[BEGIN]
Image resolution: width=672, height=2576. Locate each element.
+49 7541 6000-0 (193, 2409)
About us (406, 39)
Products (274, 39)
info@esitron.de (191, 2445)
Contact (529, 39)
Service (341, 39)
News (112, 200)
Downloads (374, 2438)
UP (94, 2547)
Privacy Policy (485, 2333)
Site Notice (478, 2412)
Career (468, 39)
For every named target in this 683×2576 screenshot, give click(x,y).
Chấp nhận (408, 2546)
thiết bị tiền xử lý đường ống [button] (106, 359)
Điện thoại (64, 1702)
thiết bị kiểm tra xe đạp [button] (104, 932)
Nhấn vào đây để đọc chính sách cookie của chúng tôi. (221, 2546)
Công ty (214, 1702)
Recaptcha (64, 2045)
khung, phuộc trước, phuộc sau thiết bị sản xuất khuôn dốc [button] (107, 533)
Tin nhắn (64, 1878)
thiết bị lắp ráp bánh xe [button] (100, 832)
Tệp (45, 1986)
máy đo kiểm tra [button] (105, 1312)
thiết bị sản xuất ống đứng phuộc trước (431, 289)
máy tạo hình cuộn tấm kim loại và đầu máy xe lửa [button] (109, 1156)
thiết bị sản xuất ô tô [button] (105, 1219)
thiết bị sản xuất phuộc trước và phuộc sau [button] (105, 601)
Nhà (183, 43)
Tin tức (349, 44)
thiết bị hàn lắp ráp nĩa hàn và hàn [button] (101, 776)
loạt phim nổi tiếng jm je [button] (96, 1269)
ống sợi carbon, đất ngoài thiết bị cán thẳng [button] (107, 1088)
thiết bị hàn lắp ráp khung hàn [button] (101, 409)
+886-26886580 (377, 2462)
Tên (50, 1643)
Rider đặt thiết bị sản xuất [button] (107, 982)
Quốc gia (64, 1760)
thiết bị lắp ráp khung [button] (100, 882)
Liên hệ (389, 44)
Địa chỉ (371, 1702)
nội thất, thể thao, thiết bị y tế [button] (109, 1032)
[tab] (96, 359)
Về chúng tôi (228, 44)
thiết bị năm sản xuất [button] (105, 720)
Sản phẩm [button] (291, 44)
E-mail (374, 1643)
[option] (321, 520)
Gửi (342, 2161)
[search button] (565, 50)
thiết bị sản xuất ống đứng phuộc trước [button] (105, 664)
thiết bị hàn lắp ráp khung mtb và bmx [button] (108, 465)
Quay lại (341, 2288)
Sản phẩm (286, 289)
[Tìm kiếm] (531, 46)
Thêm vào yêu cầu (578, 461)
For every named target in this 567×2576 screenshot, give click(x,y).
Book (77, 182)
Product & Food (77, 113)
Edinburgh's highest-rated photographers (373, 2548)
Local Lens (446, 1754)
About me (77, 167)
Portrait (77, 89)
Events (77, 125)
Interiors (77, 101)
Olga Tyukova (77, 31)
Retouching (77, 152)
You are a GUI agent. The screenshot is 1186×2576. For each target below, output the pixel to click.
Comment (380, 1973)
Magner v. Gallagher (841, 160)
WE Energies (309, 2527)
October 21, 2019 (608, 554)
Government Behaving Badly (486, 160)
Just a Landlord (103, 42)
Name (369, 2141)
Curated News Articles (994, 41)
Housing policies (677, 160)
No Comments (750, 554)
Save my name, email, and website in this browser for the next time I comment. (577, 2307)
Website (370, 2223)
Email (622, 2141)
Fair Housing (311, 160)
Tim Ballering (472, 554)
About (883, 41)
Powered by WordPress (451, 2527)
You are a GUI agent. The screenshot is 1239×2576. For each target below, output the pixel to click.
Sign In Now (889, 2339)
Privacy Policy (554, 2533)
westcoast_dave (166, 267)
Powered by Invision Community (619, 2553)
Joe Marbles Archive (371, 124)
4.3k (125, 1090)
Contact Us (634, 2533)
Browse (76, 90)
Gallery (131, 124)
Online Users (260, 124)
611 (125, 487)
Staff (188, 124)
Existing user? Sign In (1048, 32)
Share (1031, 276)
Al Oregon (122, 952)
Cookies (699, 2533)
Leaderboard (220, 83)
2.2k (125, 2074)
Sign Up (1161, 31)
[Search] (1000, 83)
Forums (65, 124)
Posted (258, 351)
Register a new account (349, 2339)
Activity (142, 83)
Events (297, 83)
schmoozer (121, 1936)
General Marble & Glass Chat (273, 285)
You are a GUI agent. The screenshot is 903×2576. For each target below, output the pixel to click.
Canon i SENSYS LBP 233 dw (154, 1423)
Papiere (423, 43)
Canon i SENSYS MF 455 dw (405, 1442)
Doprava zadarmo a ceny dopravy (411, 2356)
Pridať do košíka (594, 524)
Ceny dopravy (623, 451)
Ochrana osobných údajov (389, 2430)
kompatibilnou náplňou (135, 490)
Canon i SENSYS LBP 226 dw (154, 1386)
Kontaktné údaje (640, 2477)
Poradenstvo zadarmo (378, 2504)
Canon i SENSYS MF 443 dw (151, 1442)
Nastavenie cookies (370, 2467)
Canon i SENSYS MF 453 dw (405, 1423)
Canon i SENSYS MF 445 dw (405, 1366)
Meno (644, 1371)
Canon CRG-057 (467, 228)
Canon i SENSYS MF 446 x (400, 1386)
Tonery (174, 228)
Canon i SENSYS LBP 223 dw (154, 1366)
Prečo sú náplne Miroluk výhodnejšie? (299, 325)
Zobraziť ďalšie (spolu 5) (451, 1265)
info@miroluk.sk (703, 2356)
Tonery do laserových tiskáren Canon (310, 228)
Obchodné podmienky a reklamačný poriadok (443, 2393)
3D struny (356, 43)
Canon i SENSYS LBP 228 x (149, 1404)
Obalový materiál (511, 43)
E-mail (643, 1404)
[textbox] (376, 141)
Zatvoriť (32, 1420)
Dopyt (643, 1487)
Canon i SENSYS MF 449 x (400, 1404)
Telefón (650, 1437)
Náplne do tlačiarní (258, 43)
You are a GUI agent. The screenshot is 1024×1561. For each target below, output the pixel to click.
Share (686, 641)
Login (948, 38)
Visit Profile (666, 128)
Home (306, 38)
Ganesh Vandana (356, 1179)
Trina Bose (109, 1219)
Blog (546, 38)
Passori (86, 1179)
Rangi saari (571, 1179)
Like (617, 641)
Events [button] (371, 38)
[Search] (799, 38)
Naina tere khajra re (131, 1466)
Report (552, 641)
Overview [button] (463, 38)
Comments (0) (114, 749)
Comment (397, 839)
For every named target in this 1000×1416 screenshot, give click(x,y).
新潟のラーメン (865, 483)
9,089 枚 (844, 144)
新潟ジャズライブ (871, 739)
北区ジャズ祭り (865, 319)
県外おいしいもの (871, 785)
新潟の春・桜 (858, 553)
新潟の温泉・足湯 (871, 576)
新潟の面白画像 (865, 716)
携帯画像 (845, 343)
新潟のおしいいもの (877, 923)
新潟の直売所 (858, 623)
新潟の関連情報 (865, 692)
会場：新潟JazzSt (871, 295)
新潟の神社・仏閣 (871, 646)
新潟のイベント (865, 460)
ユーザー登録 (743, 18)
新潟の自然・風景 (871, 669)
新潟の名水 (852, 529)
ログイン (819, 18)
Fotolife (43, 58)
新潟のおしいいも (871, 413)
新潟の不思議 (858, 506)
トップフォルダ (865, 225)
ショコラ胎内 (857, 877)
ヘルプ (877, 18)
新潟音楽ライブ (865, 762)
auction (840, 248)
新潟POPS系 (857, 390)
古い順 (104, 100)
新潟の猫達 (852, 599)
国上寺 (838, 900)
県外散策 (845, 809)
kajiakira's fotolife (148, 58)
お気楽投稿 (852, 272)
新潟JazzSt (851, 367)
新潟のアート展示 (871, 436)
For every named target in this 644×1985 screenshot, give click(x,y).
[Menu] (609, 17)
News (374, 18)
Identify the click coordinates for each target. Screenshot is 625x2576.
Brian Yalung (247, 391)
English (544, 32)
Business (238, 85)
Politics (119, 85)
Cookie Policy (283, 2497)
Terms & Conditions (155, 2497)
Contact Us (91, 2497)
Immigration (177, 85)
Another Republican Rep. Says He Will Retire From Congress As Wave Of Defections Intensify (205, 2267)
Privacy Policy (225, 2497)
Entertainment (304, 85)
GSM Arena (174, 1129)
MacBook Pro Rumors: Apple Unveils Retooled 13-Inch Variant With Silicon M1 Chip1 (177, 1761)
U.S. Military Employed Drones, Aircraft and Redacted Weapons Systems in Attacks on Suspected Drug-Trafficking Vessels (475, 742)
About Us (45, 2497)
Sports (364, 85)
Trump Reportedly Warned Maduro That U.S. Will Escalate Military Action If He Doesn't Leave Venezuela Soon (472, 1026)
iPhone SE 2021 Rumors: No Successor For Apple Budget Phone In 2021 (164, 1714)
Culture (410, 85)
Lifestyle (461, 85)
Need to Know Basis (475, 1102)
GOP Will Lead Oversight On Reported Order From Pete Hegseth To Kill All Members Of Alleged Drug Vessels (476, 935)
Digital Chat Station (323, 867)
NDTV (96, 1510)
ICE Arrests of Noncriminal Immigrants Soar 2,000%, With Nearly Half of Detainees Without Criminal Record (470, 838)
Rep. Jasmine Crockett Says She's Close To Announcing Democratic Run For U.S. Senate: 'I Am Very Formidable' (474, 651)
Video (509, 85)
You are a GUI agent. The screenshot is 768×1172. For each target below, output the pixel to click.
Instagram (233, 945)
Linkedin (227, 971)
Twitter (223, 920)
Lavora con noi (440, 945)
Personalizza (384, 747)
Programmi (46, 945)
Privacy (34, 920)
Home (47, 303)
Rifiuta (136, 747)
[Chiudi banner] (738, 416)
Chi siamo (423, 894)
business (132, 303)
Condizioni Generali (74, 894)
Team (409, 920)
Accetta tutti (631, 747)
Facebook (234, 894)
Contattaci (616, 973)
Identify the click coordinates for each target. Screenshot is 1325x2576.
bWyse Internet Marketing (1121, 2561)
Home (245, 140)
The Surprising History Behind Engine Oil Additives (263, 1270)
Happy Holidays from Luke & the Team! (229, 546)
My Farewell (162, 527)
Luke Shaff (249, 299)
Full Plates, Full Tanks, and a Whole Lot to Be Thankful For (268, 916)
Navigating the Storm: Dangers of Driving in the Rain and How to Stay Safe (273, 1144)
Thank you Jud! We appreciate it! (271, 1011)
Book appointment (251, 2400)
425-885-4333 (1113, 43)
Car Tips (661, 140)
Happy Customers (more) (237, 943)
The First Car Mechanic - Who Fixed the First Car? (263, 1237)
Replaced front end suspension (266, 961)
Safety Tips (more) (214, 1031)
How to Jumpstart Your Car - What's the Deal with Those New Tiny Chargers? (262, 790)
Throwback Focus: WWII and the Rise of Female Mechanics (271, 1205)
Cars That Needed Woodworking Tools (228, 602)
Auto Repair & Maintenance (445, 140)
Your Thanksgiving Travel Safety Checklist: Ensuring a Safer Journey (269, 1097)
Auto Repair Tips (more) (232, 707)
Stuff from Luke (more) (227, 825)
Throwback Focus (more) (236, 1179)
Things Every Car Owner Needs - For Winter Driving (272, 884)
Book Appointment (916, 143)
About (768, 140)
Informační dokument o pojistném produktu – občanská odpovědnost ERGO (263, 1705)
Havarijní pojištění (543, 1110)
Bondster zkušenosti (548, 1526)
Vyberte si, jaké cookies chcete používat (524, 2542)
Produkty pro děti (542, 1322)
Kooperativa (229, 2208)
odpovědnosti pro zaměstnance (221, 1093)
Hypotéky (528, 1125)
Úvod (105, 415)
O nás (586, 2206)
[END]
__Written problem__
Reproduce verbatim the rows beginning with the one that contains "ログイン (819, 18)" and ending with the one that contains "MacBook Pro Rumors: Apple", including both of those rows.

__Response to the exercise__
ログイン (819, 18)
Fotolife (43, 58)
新潟のおしいいも (871, 413)
新潟の不思議 (858, 506)
トップフォルダ (865, 225)
ショコラ胎内 (857, 877)
ヘルプ (877, 18)
新潟音楽ライブ (865, 762)
auction (840, 248)
新潟POPS系 (857, 390)
古い順 (104, 100)
新潟の猫達 (852, 599)
国上寺 (838, 900)
県外散策 (845, 809)
kajiakira's fotolife (148, 58)
お気楽投稿 (852, 272)
新潟JazzSt (851, 367)
新潟のアート展示 (871, 436)
For every named target in this 644×1985 screenshot, give click(x,y).
[Menu] (609, 17)
News (374, 18)
Identify the click coordinates for each target. Screenshot is 625x2576.
Brian Yalung (247, 391)
English (544, 32)
Business (238, 85)
Politics (119, 85)
Cookie Policy (283, 2497)
Terms & Conditions (155, 2497)
Contact Us (91, 2497)
Immigration (177, 85)
Another Republican Rep. Says He Will Retire From Congress As Wave Of Defections Intensify (205, 2267)
Privacy Policy (225, 2497)
Entertainment (304, 85)
GSM Arena (174, 1129)
MacBook Pro Rumors: Apple Unveils Retooled 13-Inch Variant With Silicon M1 Chip1 (177, 1761)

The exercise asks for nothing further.